GOAL OF THE EXERCISE = The answer must consist of every line below that holds the word "Task".

(ENTRIES PROVIDED begins)

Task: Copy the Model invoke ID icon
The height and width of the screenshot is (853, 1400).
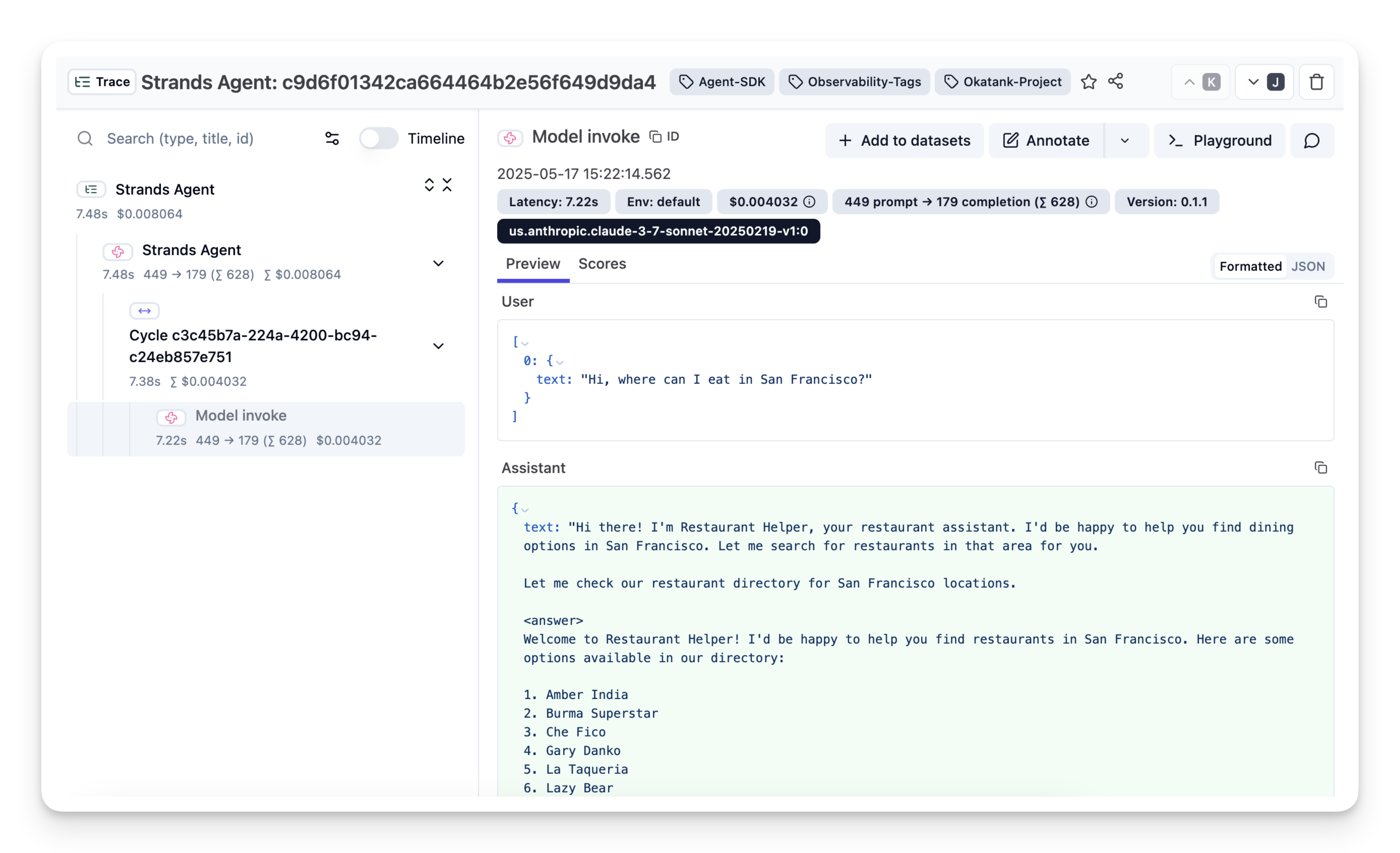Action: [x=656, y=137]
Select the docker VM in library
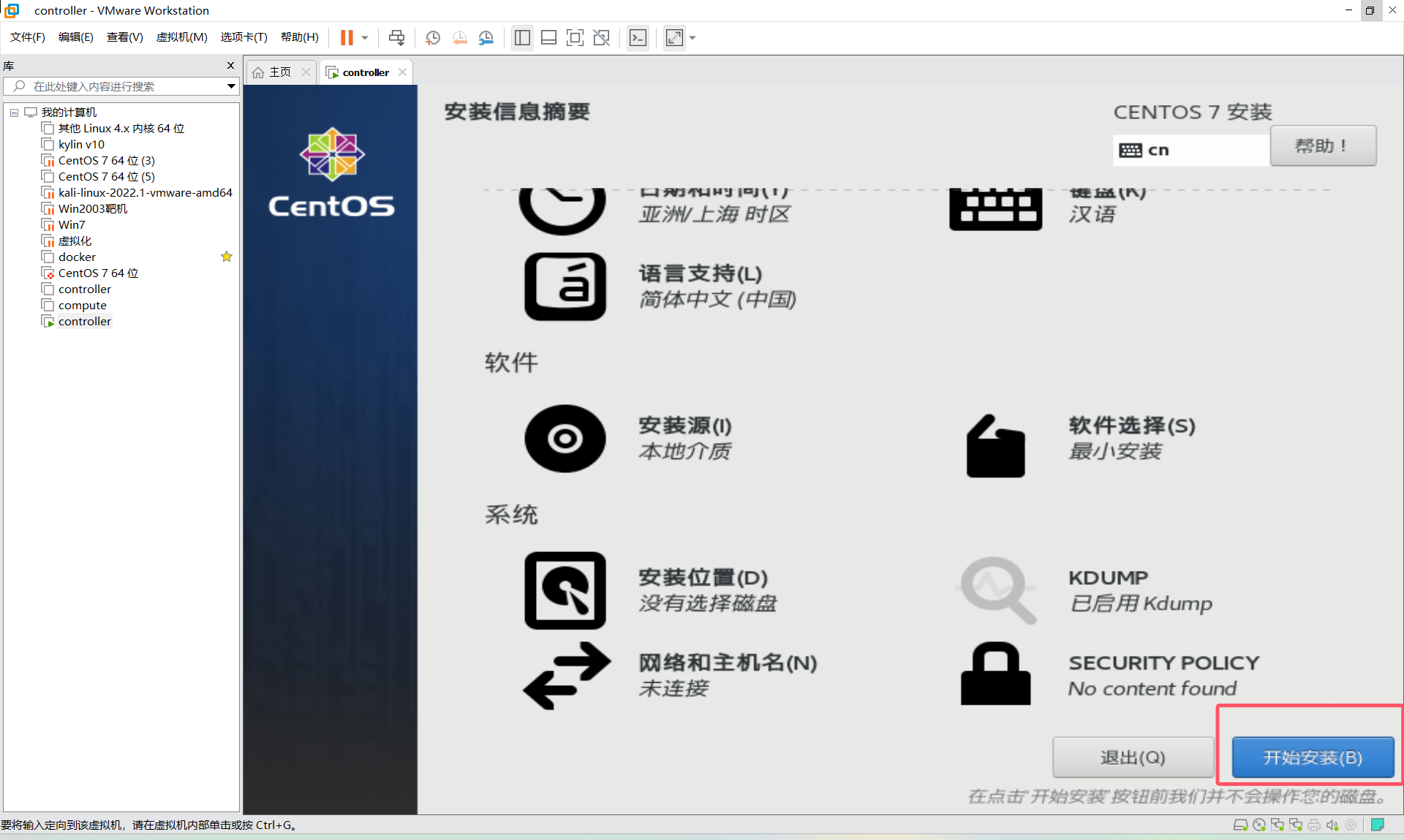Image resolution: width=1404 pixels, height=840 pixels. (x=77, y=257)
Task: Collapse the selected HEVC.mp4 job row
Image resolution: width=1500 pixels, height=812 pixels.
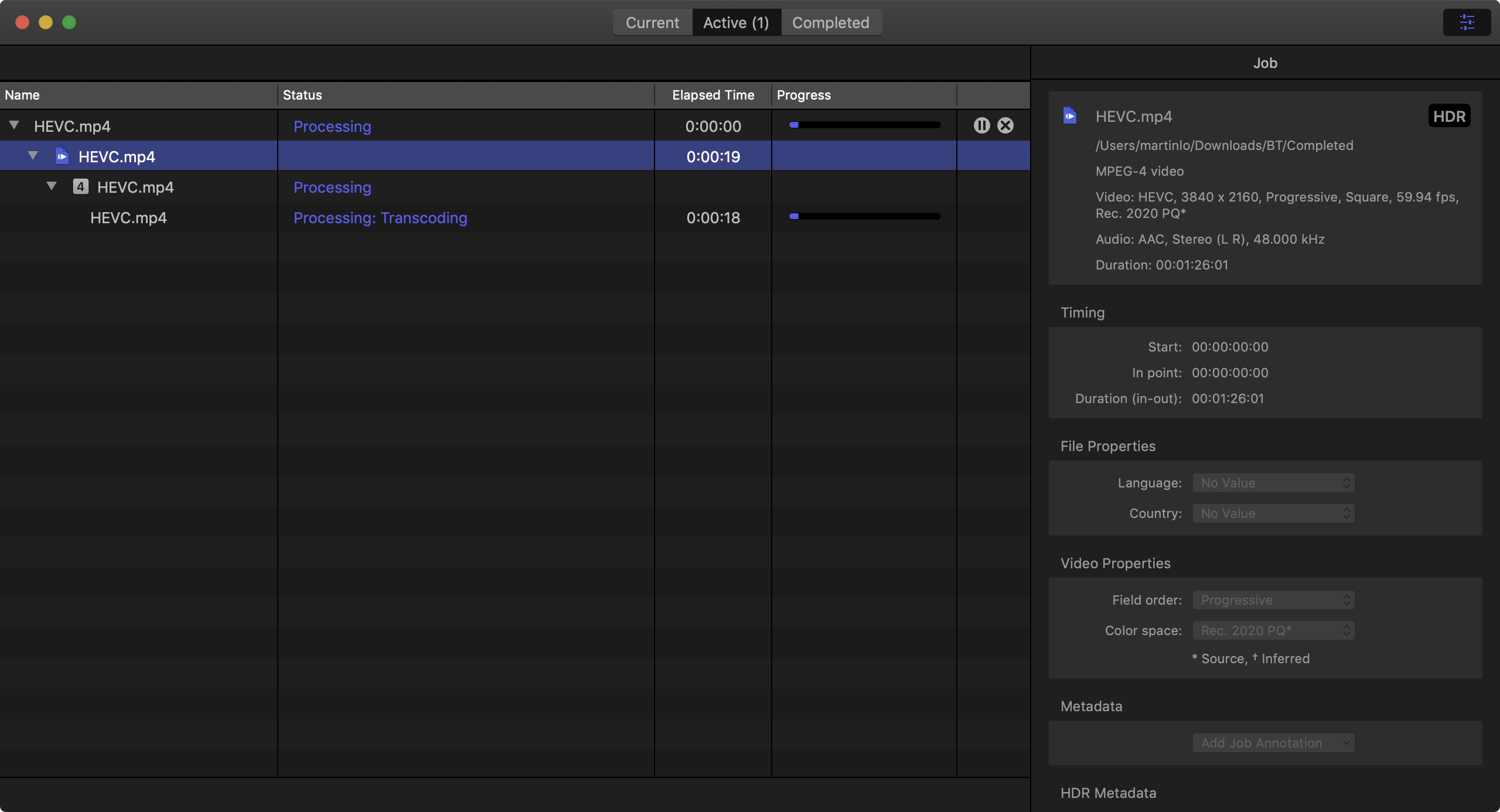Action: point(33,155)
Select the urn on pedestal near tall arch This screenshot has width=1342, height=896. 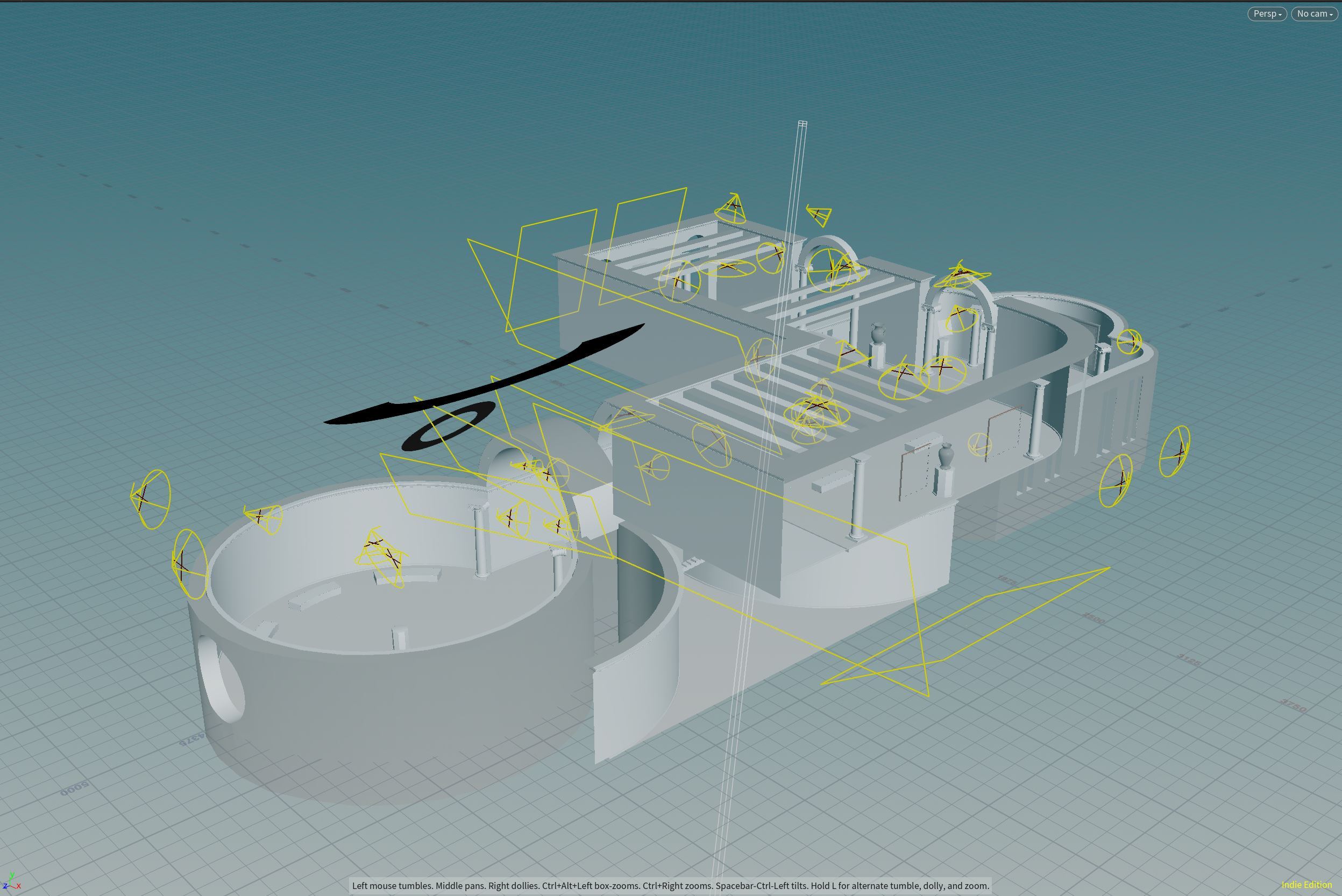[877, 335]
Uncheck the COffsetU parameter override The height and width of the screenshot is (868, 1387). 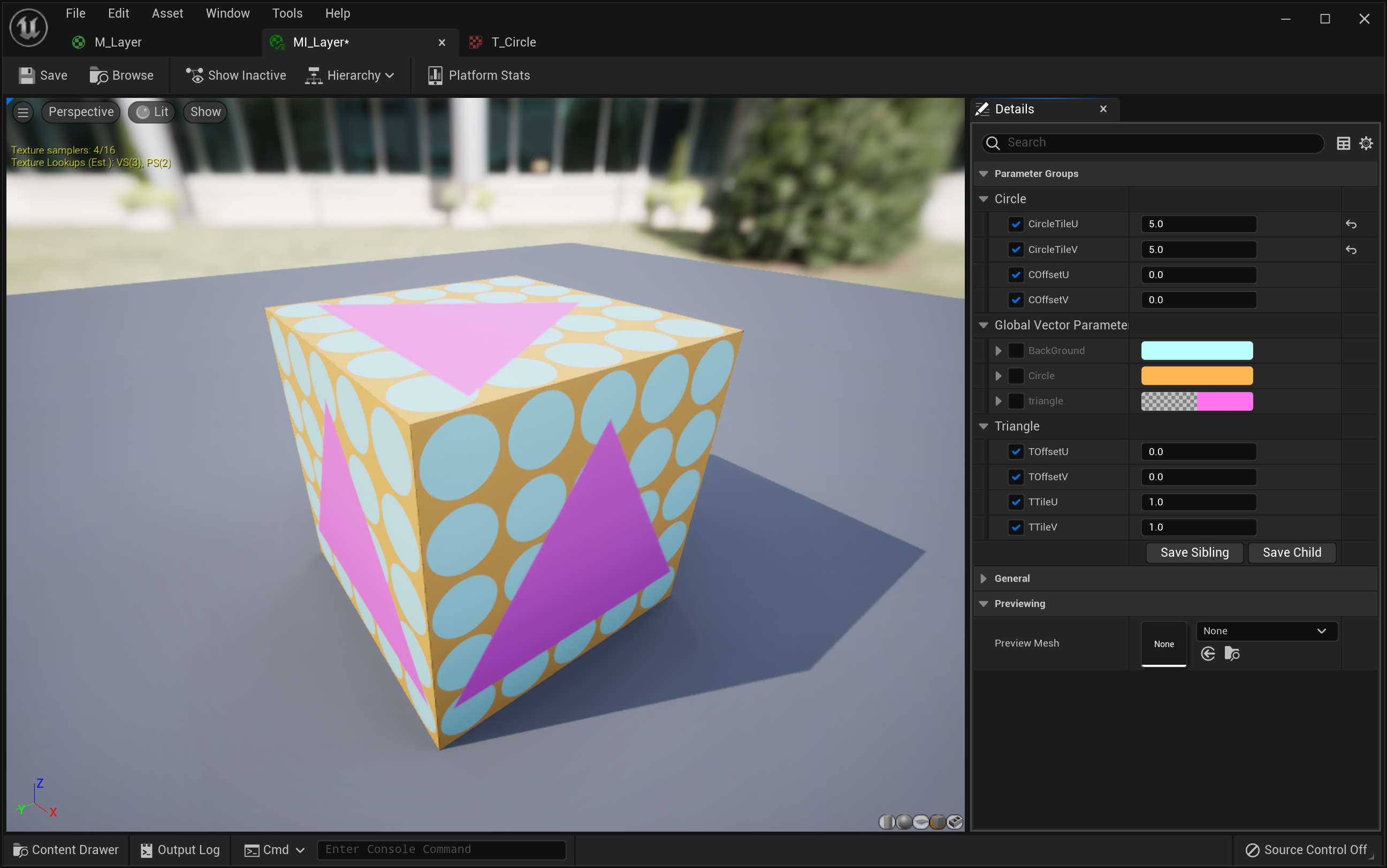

(ENTRIES PROVIDED ends)

SOLVED EXERCISE =
Task: Copy the Model invoke ID icon
Task: Collapse the selected HEVC.mp4 job row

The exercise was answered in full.